**What is required:** Render each line of the records below as a row in a Markdown table with the columns "No." and "Line," numbering the rows and omitting blank lines. Leave the pictures out of the table.

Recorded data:
══════════════════════════════

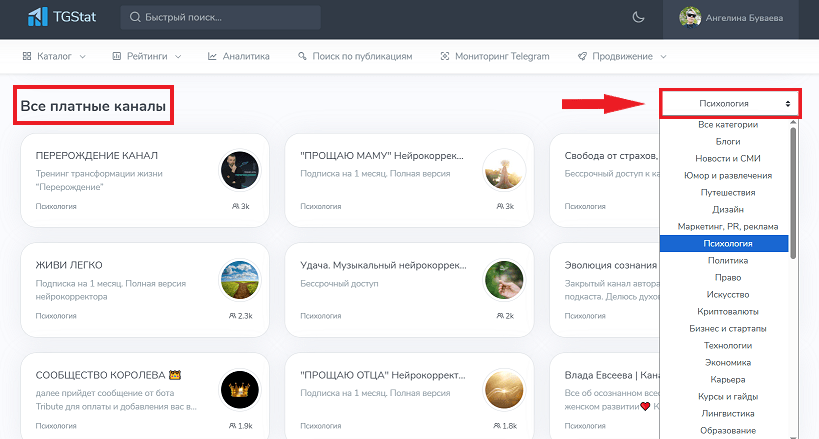The height and width of the screenshot is (439, 819).
Task: Open "ПРОЩАЮ МАМУ" channel link
Action: [x=383, y=156]
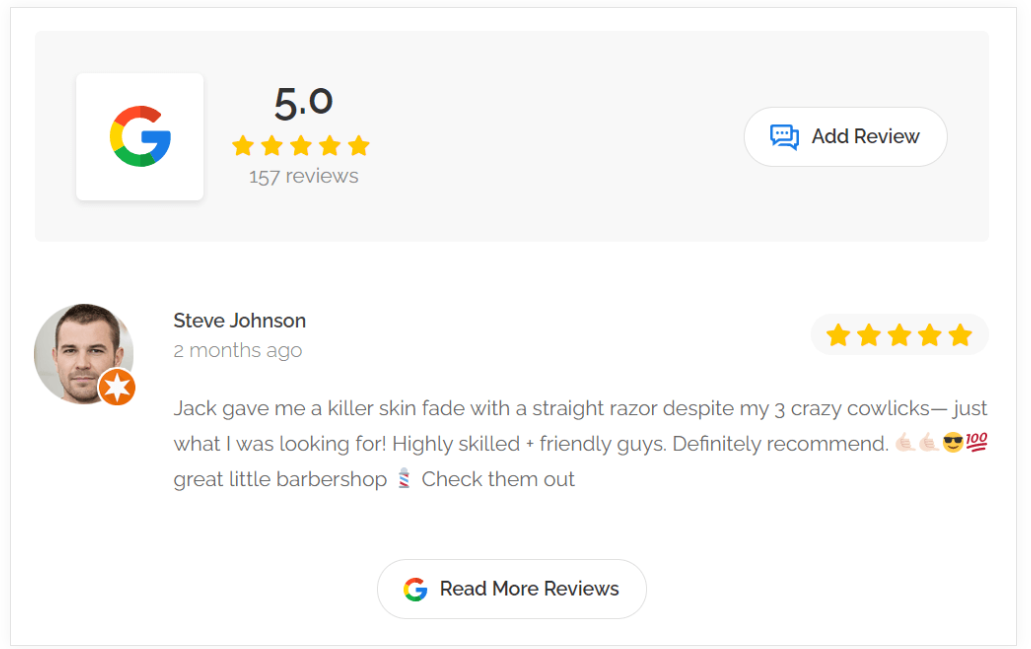This screenshot has width=1031, height=649.
Task: Click the Add Review button
Action: point(845,136)
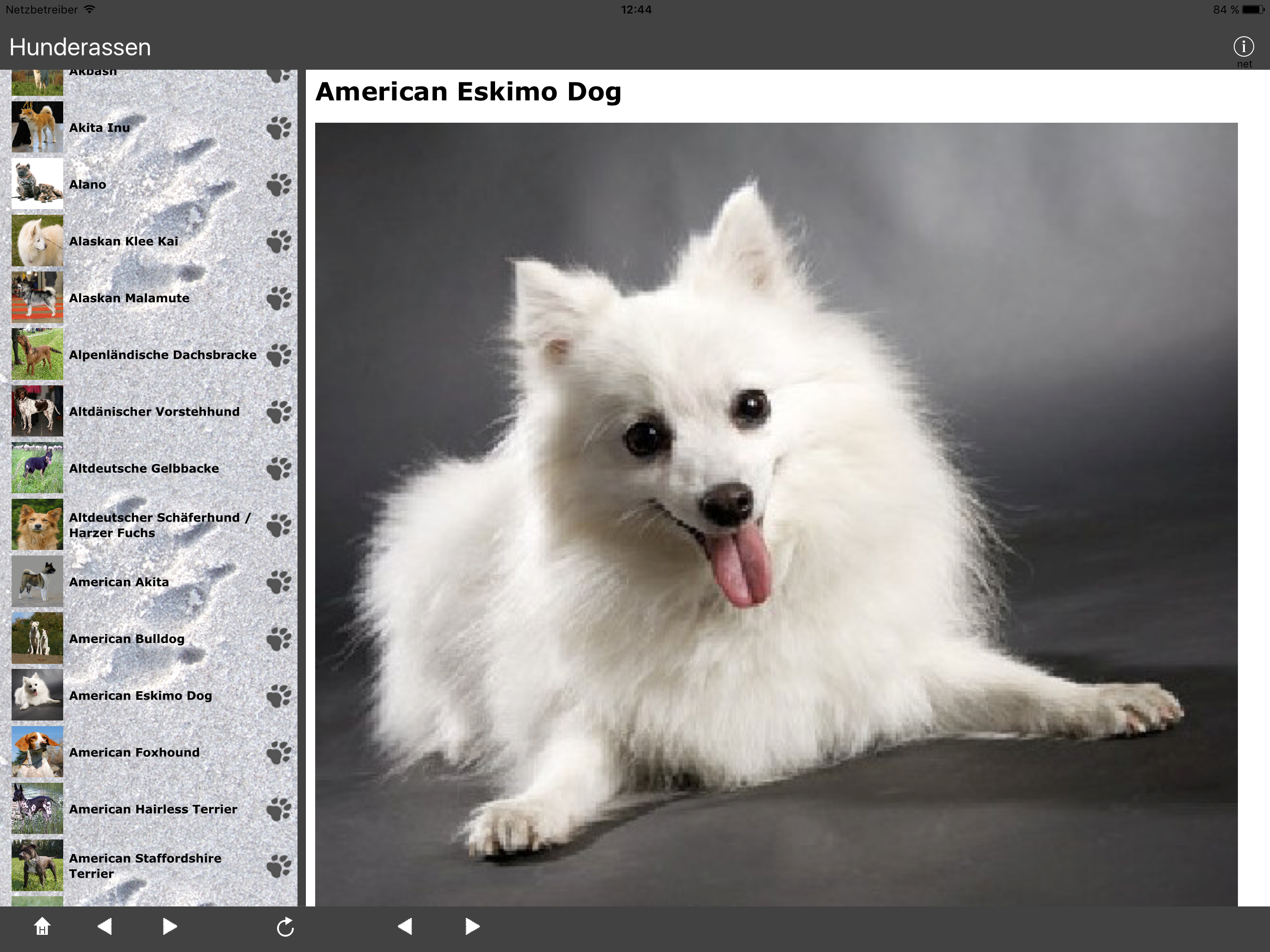Image resolution: width=1270 pixels, height=952 pixels.
Task: Go to previous breed detail page arrow
Action: click(405, 926)
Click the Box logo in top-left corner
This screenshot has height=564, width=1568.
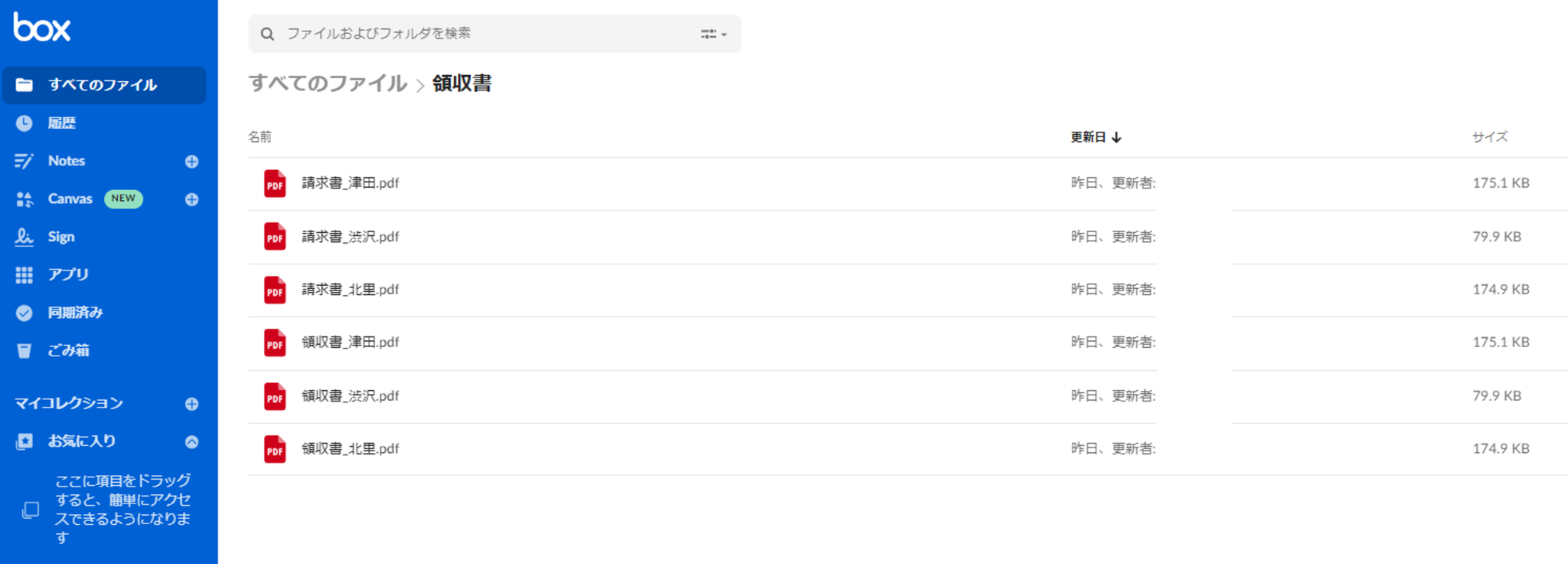(x=41, y=27)
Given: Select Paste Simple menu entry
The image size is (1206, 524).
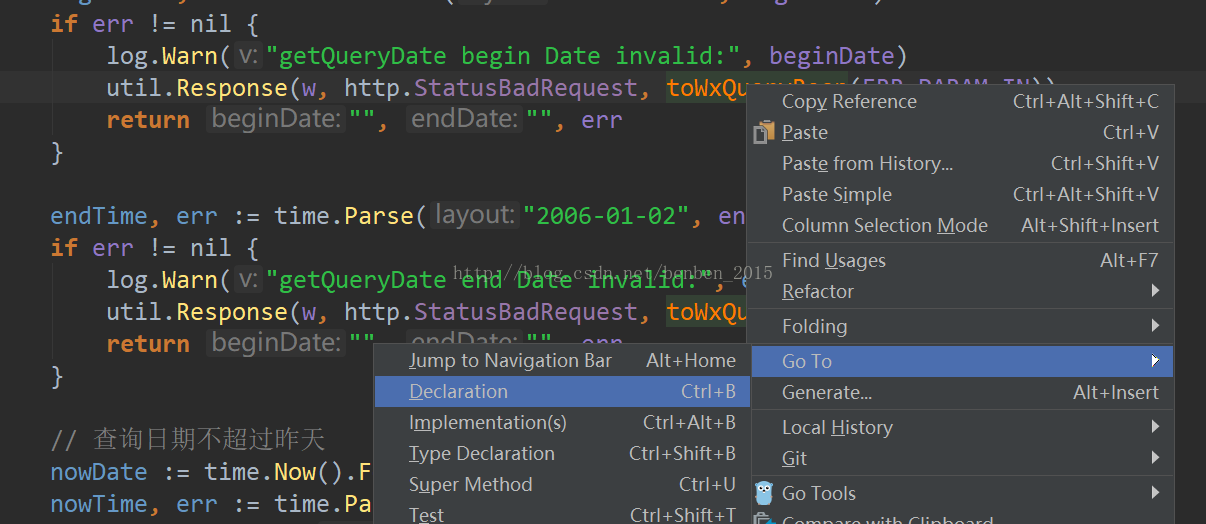Looking at the screenshot, I should click(836, 194).
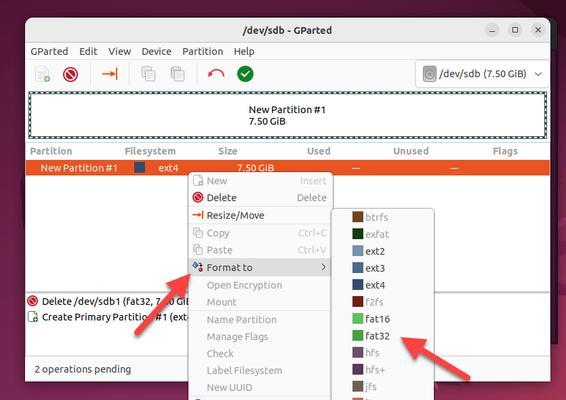Viewport: 566px width, 400px height.
Task: Click the red Undo Last Operation arrow
Action: (x=216, y=74)
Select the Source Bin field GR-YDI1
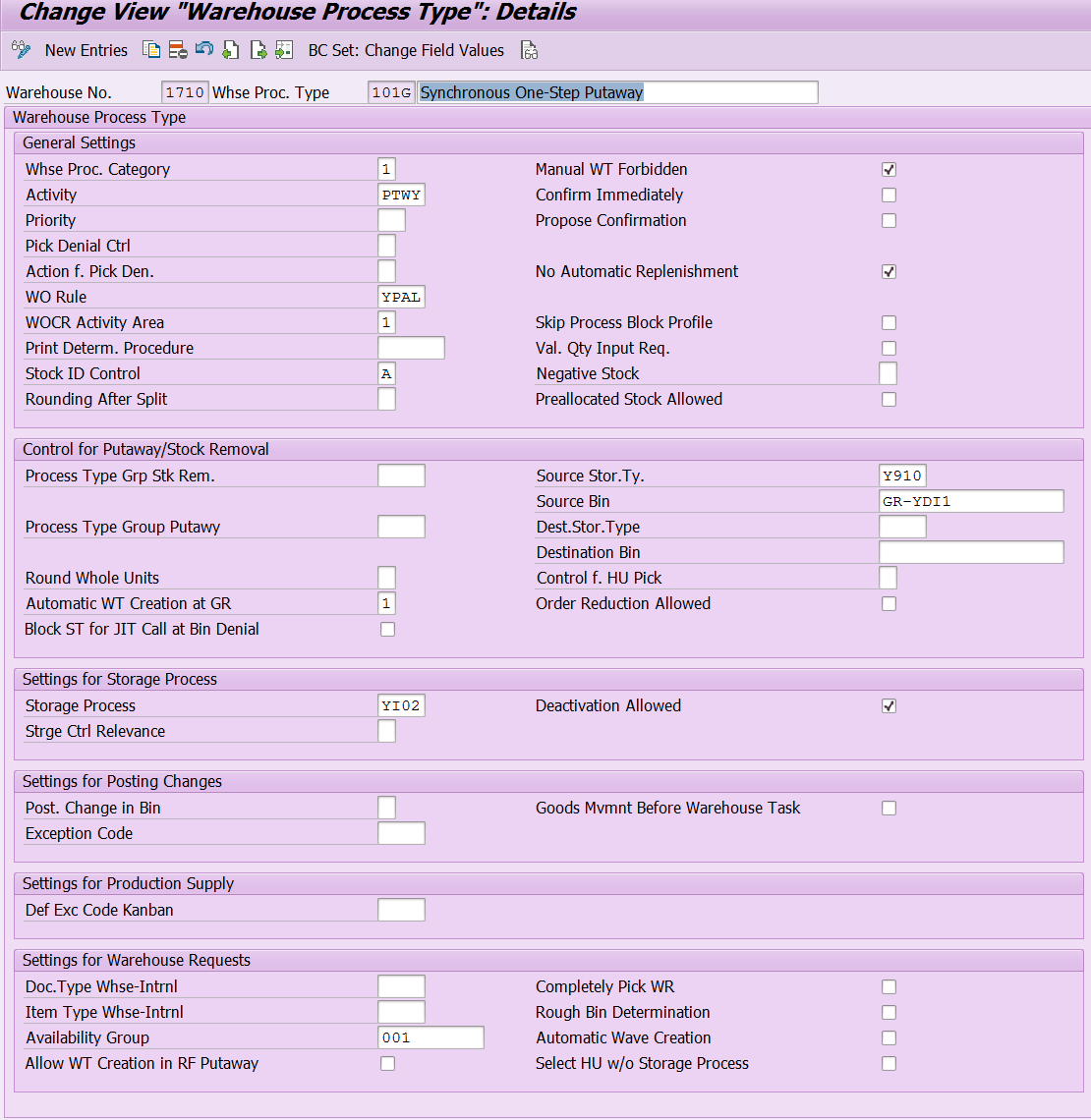 click(971, 501)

══════════════════════════════

**Full response:**
| No. | Line |
|---|---|
| 1 | The height and width of the screenshot is (439, 819). |
| 2 | Task: Open "ПРОЩАЮ МАМУ" channel link |
| 3 | Action: [x=383, y=156] |
| 4 | This screenshot has width=1031, height=649. |
| 5 | Task: Click the Add Review button |
| 6 | Action: point(845,136) |
| 7 | Image resolution: width=1270 pixels, height=952 pixels. |
| 8 | Task: Go to previous breed detail page arrow |
| 9 | Action: click(405, 926) |
| 10 | Click the Box logo in top-left corner |
| 11 | This screenshot has height=564, width=1568. |
| 12 | (x=41, y=27) |
| 13 | Given: Select Paste Simple menu entry |
| 14 | The image size is (1206, 524). |
| 15 | Looking at the screenshot, I should click(836, 194). |
| 16 | Viewport: 566px width, 400px height. |
| 17 | Task: Click the red Undo Last Operation arrow |
| 18 | Action: (x=216, y=74) |
| 19 | Select the Source Bin field GR-YDI1 |
| 20 |  click(971, 501) |